Un premier pas pour limiter les salaires abusifs

Ces dernières années, les écarts de revenu disponible se sont creusés: Alors que les classes modeste et moyenne voyaient le leur stagner, les classes aisées ont bénéficié d’une forte amélioration. C’est la conséquence d’une politique fiscale systématiquement en faveur des hauts revenus. Cette tendance a été encore aggravée par la politique salariale de quelques grandes entreprises, qui persistent à verser des salaries démesurés à quelques top-managers cupides, qui plus est indépendamment des résultats desdites entreprises. Il est d’ailleurs piquant de constater que ces entreprises ont tendance à prôner le salaire au mérite pour leur autres salariés, n’hésitent pas à leur demander de se serrer la ceinture lorsque la conjoncture est difficile, mais continuent à verser à leurs dirigeants des rémunérations sans le moindre lien avec la situation de l’entreprise ou les prétendues compétences des top-managers en question. A terme, c’est la cohésion sociale qui est menacée.

Ces pratiques salariales sont en outre néfastes pour l’économie entière. En effet, elles incitent souvent les bénéficiaires de ces montants déraisonnables à prendre des risques énormes, risques dont ils n’assument même pas les conséquences, car ils s’attendent, même en cas d’échec patent, à trouver une autre entreprise qui acceptera de les rémunérer à un tarif similaire. Paraît-il que c’est le «marché» qui l’exige.

Le Conseil national s’apprête à faire un premier pas pour limiter ces salaires abusifs. Sa commission des affaires juridiques propose, comme contre-projet direct à l’initiative dite «Minder» que les salaires supérieurs à 3 millions de francs par an soient considérés non pas comme une charge d’exploitation, mais comme un bénéfice imposable. L’entreprise qui considérerait, au-delà de tout bon sens, que de tels salaires sont indispensables, pourrait en verser, mais paierait alors plus d’impôt. La «liberté d’entreprise» serait conservée, même si, en l’espèce, cette liberté revient à prendre des décisions aussi absurdes que dommageables. Il n’en demeure pas moins que cette proposition aura certainement pour effet de limiter les pratiques salariales abusives et dangereuses. Le contre-projet direct à l’initiative «Minder» ne contient plus d’autres éléments (les autres revendications de l’initiative ont été en grande partie intégrées dans le contre-projet indirect) et se concentre donc sur l’essentiel. Il est à l’ordre du jour du Conseil national du 8 mars prochain.

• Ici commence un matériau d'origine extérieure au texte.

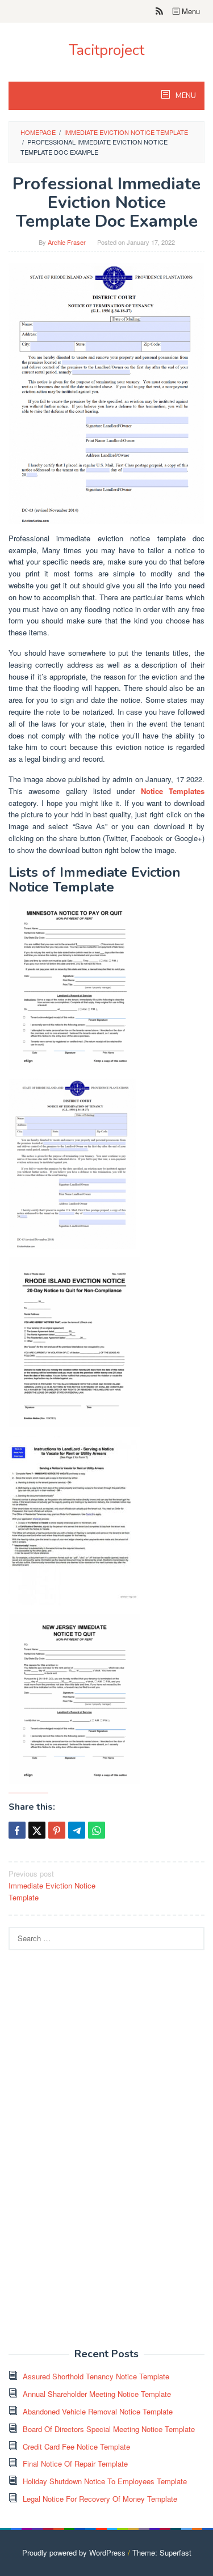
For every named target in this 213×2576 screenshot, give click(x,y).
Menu (189, 11)
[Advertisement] (94, 2155)
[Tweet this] (36, 1830)
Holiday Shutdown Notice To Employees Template (105, 2481)
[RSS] (159, 11)
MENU (185, 96)
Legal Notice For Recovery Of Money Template (100, 2498)
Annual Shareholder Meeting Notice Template (97, 2393)
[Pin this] (56, 1830)
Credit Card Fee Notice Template (76, 2446)
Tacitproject (106, 50)
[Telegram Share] (76, 1830)
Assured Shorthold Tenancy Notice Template (96, 2376)
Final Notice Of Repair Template (75, 2463)
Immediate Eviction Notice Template (52, 1885)
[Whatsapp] (96, 1830)
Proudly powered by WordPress (74, 2552)
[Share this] (17, 1830)
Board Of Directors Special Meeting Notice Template (109, 2429)
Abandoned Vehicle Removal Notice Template (98, 2411)
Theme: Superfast (161, 2552)
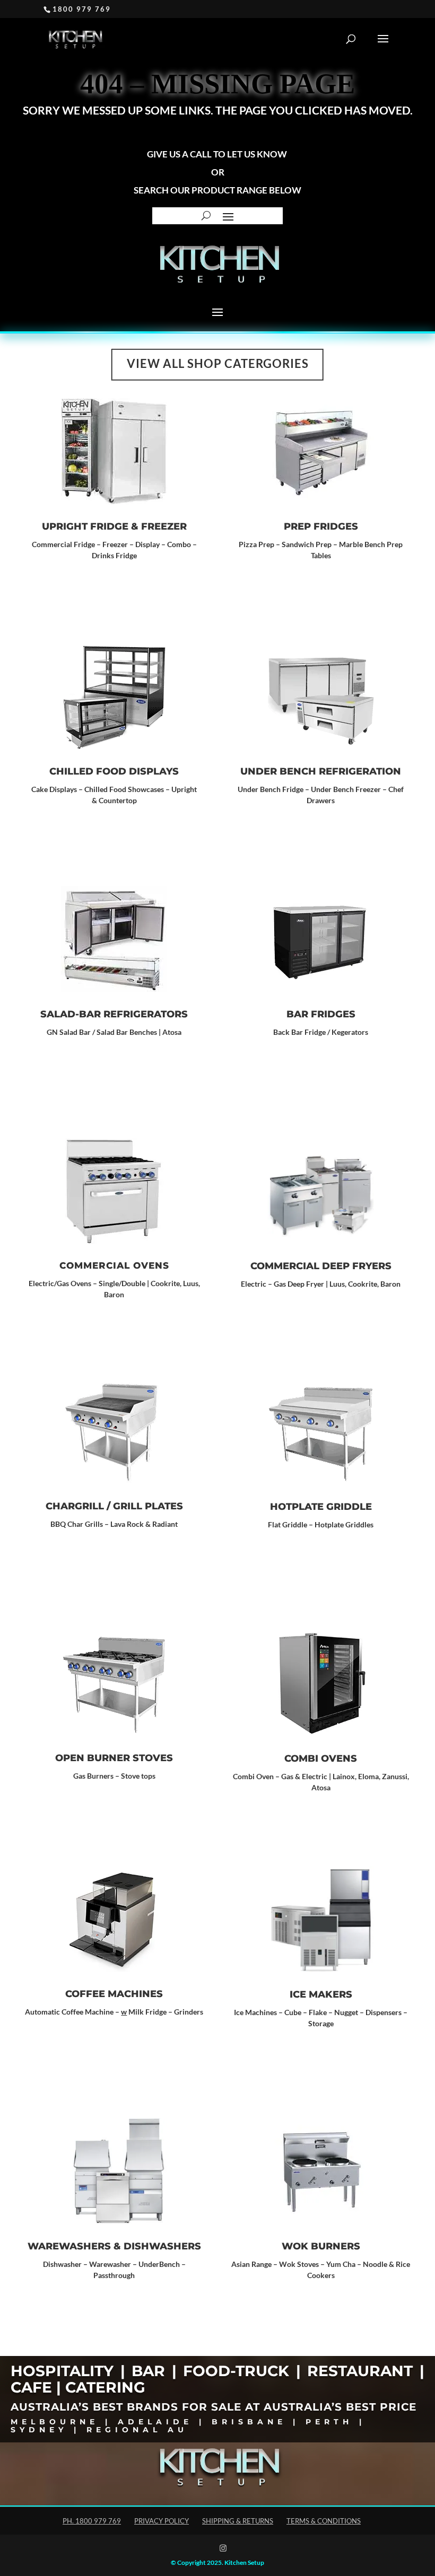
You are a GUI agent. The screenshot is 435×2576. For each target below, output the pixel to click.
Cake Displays (54, 789)
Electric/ (43, 1283)
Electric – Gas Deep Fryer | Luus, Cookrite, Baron (321, 1283)
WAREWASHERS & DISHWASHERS (114, 2246)
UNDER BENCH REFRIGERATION (320, 771)
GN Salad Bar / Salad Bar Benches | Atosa (114, 1031)
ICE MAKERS (321, 1994)
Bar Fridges (320, 1014)
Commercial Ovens (114, 1265)
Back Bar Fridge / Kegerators (320, 1031)
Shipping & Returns (237, 2521)
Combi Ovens (320, 1758)
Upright (183, 789)
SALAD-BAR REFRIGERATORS (114, 1014)
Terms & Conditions (323, 2521)
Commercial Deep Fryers (321, 1266)
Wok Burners (321, 2246)
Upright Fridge (85, 526)
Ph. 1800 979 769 (92, 2521)
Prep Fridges (321, 526)
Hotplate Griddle (321, 1507)
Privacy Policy (161, 2521)
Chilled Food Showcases (124, 789)
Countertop (118, 800)
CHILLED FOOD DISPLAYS (114, 771)
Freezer (164, 526)
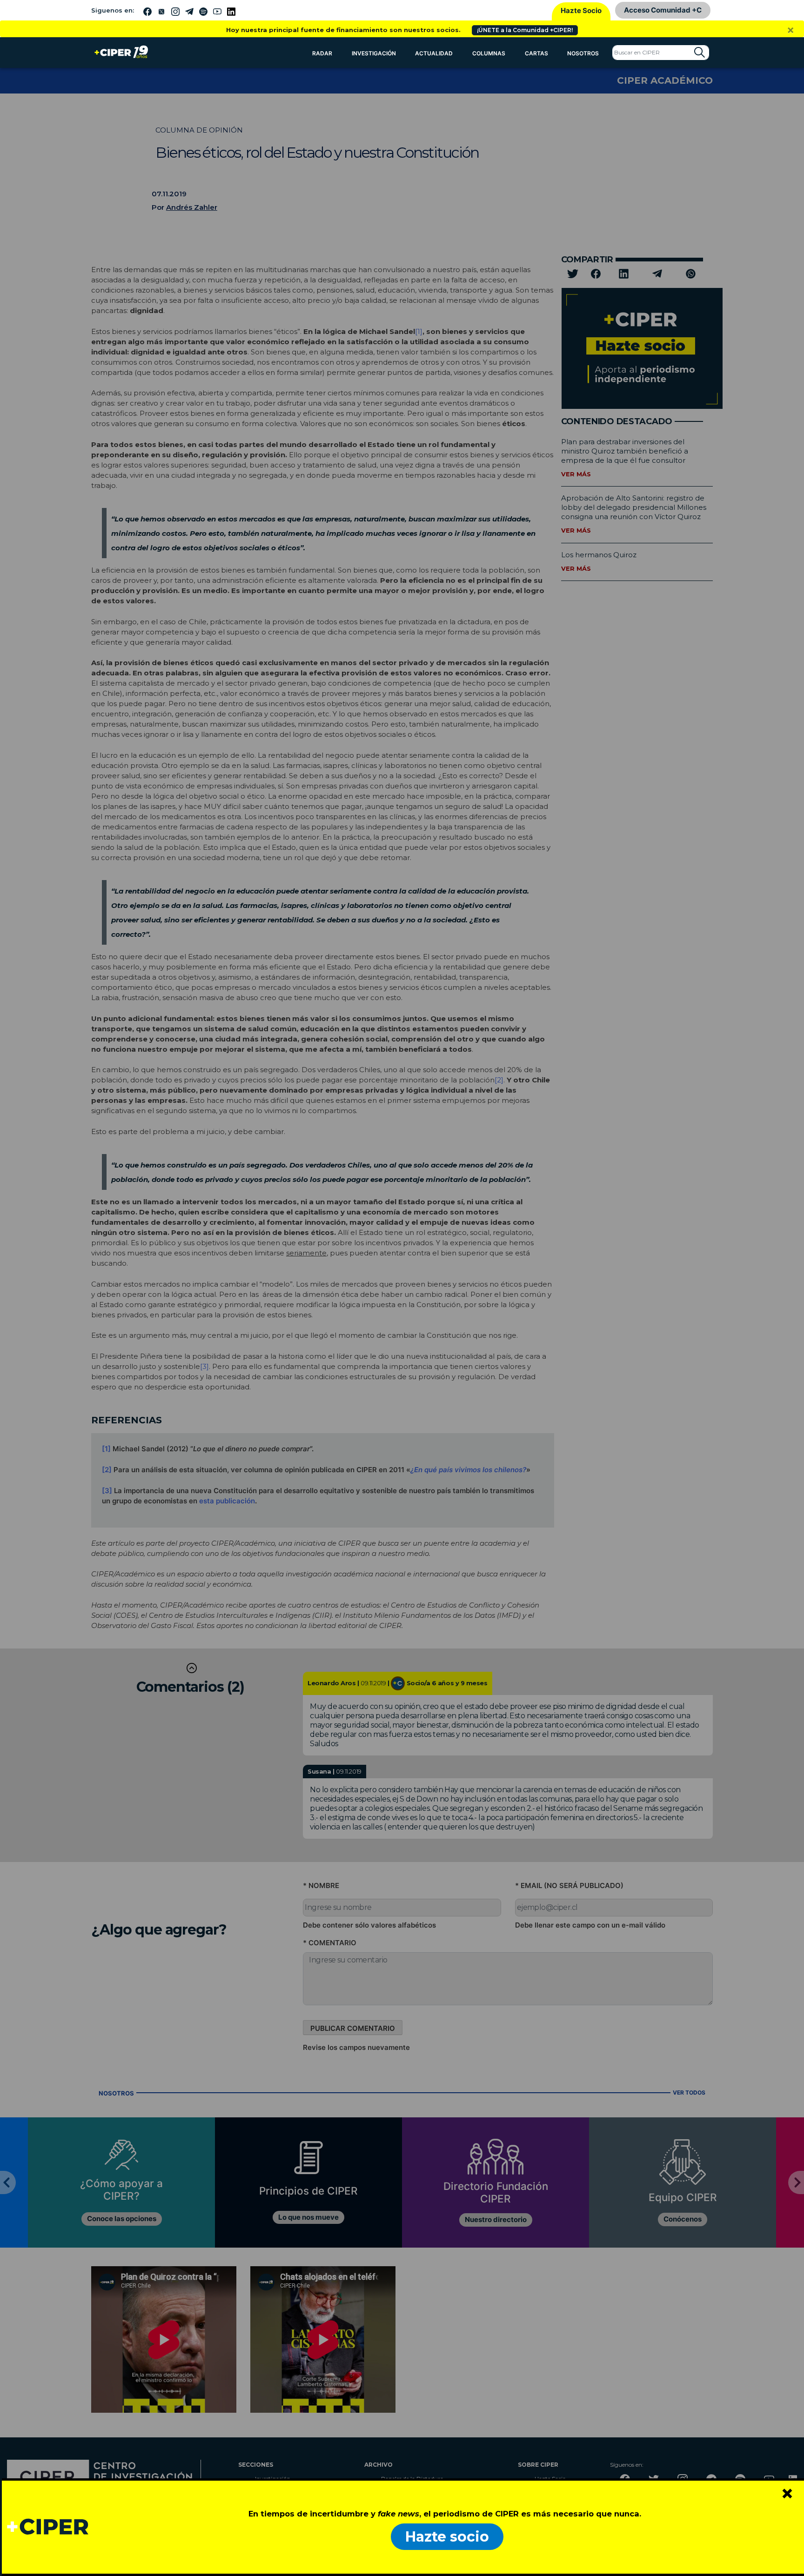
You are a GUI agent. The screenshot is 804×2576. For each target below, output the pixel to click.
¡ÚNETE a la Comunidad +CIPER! (525, 30)
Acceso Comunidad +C (663, 10)
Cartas (536, 53)
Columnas (488, 53)
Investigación (374, 53)
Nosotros (583, 53)
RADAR (322, 53)
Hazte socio (447, 2536)
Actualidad (434, 53)
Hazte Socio (581, 10)
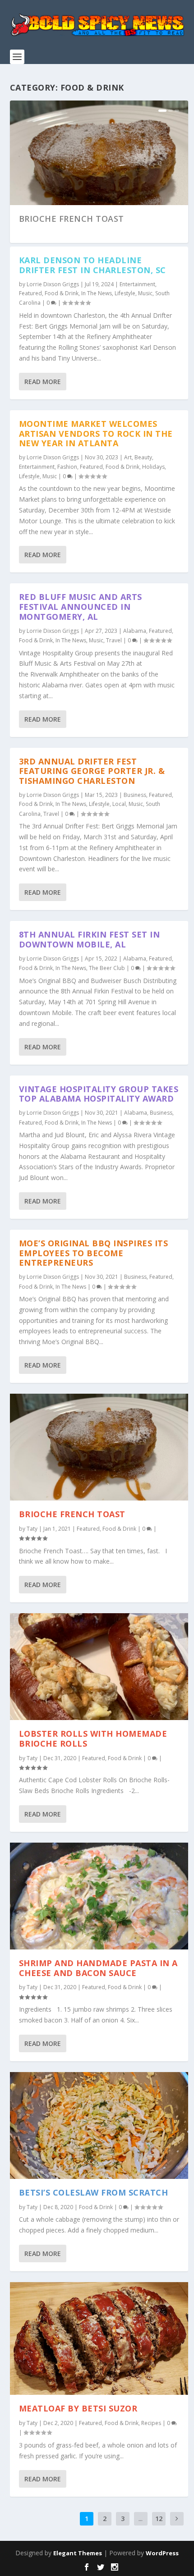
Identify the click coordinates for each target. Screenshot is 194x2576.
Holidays (153, 467)
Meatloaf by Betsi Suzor (78, 2408)
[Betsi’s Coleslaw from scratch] (99, 2125)
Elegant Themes (77, 2553)
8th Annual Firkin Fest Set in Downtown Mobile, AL (89, 939)
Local (119, 804)
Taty (32, 1529)
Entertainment (137, 284)
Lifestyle (125, 293)
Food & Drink (62, 293)
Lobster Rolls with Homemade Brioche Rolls (93, 1738)
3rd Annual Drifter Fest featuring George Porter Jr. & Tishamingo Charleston (92, 771)
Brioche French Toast (71, 218)
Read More (42, 381)
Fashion (67, 467)
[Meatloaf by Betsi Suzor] (99, 2338)
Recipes (151, 2423)
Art (128, 457)
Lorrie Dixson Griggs (53, 284)
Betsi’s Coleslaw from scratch (93, 2192)
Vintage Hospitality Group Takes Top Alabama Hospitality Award (99, 1094)
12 (158, 2518)
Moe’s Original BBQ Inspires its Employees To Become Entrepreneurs (93, 1253)
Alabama (134, 631)
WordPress (162, 2553)
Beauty (143, 457)
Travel (114, 640)
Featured (30, 293)
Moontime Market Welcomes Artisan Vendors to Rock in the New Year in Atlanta (96, 433)
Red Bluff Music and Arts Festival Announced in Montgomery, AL (80, 606)
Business (135, 795)
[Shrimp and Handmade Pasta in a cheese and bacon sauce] (99, 1896)
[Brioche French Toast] (99, 1447)
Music (145, 293)
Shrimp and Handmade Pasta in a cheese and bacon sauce (98, 1968)
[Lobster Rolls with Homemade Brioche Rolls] (99, 1666)
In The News (96, 293)
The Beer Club (107, 968)
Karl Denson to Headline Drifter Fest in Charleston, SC (92, 265)
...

Mais il ne s’agit que d’un premier pas vers des rémunérations raisonnables. En effet, l’initiative de la jeunesse socialiste «1:12» sera bientôt soumise au vote. Les Suisses et les Suisses pourront donc, dans un premier temps mettre un terme définitif à des politiques de rémunération aussi choquantes que nuisibles.

2 réflexions au sujet de « Un premier pas pour limiter les salaires abusifs »

  1. Bonjour,

    Pouvez-vous m’expliquer cette phrase:

    « les classes aisées ont bénéficié d’une forte amélioration. C’est la conséquence d’une politique fiscale systématiquement en faveur des hauts revenus »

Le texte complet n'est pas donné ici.